Exercise prompt:
Going through the listing below, work out how many lines include "three" and give that number by itself.

Source data:
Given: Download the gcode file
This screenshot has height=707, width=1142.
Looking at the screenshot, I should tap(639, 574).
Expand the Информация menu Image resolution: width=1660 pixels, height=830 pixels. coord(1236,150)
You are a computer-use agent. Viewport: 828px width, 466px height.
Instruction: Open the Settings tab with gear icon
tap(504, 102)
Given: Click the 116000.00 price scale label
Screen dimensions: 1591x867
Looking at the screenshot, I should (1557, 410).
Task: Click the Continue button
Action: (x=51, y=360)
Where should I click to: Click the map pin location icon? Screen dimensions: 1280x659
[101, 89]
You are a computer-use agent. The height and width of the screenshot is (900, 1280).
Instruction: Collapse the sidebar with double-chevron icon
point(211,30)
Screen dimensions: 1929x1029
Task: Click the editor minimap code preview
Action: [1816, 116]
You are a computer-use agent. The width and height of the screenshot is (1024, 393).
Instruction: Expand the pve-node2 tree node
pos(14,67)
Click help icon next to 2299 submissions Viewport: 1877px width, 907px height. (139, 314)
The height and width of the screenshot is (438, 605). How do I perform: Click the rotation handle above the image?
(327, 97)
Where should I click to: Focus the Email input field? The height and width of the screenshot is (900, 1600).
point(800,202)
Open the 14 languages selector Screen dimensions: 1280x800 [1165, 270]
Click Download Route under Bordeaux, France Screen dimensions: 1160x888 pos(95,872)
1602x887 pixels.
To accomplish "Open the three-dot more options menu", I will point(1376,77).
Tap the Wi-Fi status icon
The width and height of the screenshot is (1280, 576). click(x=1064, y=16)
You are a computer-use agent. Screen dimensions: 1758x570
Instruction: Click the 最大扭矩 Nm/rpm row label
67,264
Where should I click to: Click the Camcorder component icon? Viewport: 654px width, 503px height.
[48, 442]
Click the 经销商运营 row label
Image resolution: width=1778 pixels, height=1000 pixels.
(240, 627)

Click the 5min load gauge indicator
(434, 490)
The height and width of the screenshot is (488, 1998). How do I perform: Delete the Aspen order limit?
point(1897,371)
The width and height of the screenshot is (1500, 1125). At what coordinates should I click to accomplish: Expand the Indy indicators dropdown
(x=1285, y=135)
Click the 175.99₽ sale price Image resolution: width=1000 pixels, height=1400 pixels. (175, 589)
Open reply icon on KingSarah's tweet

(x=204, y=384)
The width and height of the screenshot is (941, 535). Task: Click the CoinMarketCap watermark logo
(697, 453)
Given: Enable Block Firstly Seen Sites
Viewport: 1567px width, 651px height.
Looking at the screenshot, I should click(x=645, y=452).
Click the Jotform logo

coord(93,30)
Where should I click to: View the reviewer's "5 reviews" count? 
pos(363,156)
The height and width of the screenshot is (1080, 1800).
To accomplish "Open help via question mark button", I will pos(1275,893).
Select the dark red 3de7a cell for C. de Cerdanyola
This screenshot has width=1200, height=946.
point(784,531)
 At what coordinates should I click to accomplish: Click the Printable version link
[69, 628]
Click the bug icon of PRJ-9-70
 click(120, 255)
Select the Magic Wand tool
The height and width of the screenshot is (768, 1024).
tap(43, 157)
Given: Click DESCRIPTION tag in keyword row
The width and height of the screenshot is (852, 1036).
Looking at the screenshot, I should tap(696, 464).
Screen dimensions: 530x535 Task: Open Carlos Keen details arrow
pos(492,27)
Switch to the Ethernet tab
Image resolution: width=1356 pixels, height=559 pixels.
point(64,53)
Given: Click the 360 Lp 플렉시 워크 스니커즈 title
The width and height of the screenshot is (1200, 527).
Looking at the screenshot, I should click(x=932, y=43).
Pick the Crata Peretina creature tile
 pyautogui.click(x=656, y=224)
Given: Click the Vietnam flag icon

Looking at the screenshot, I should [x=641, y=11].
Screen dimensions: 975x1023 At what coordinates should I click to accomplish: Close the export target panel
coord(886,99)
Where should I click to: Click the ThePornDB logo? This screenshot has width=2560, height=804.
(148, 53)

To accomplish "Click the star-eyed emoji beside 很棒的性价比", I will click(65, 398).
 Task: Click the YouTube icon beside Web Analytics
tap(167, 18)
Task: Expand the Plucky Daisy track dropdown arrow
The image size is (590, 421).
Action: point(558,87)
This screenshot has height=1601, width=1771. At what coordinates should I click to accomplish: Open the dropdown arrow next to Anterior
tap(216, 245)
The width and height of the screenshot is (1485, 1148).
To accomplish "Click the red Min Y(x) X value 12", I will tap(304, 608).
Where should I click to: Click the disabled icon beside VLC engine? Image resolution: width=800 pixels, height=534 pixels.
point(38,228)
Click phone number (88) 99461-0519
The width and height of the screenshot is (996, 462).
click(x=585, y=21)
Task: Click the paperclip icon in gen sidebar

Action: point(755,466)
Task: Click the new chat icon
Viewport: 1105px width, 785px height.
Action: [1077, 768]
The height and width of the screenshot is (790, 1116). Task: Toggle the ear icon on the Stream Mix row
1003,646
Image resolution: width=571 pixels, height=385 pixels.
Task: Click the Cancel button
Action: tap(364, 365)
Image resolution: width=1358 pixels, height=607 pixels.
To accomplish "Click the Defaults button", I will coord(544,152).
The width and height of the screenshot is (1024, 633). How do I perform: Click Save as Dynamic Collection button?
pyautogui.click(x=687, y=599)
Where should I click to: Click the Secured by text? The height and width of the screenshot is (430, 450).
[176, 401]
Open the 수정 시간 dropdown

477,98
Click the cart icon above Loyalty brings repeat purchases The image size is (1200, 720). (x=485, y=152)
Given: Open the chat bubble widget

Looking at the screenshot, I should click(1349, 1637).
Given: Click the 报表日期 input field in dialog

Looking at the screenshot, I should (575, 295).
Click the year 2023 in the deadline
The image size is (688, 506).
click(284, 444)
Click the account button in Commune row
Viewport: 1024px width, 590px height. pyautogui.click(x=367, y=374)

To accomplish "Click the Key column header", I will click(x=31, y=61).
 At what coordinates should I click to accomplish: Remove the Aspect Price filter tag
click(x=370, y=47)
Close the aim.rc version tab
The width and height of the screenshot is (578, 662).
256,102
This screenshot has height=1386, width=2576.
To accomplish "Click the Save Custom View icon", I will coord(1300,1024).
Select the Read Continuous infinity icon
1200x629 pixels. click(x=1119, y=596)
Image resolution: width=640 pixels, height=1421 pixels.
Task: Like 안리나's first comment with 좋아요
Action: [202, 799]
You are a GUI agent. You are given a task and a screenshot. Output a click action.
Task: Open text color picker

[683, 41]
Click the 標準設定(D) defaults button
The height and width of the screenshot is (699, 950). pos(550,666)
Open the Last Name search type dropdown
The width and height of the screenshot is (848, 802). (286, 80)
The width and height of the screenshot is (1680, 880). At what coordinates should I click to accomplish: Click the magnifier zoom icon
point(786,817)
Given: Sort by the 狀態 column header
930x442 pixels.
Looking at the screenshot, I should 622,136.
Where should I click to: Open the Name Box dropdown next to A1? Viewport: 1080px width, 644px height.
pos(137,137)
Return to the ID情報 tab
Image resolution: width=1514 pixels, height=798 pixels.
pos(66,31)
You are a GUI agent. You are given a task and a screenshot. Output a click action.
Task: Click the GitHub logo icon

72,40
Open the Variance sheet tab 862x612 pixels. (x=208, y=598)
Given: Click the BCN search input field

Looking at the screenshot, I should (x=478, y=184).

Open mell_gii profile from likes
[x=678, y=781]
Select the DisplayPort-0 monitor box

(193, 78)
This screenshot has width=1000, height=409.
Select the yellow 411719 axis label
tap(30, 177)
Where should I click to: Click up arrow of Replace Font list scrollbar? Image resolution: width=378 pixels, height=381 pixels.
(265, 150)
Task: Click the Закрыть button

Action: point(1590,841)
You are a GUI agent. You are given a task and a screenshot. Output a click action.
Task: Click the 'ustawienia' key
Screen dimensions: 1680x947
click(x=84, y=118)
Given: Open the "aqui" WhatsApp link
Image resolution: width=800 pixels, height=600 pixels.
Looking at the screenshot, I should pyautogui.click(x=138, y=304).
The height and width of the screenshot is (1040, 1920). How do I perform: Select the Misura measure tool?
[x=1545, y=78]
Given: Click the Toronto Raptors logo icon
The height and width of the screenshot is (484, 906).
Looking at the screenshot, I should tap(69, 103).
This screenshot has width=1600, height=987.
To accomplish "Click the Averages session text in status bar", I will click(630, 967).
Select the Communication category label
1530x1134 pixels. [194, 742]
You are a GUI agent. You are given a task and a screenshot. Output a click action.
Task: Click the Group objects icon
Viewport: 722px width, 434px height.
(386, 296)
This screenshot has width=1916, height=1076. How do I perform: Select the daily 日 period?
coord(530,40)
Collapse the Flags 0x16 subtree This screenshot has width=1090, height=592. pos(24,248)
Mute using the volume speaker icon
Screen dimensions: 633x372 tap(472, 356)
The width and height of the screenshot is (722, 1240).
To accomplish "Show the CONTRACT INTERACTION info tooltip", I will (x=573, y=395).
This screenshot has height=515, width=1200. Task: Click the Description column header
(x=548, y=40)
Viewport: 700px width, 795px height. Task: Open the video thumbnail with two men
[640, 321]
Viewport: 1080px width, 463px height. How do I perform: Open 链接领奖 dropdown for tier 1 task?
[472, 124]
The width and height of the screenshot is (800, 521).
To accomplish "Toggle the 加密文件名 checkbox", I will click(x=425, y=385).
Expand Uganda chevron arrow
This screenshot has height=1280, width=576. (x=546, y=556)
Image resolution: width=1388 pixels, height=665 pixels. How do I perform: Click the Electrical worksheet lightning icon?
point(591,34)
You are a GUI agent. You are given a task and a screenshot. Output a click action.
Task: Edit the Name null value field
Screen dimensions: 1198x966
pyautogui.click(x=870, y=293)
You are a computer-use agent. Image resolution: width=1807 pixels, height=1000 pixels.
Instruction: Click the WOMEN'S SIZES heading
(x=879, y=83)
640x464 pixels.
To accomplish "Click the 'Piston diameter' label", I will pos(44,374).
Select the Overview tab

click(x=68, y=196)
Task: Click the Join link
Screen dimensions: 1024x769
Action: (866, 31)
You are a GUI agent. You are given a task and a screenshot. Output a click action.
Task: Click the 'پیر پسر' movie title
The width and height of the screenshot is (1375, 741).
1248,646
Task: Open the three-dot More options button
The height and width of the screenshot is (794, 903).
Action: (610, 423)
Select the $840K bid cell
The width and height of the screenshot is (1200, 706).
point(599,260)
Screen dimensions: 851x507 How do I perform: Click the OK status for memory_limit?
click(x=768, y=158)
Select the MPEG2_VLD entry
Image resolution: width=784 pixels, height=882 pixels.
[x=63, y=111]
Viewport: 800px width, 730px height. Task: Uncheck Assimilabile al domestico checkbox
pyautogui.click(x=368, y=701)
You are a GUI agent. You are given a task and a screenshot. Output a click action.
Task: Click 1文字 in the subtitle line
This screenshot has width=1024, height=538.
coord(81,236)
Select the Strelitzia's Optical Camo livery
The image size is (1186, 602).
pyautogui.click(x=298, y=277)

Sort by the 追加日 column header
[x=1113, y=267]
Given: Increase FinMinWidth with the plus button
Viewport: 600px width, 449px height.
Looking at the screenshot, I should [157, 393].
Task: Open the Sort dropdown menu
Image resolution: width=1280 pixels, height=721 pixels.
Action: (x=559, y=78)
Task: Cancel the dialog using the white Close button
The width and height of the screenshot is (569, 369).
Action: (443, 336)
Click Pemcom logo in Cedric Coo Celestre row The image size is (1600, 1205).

Result of this task:
2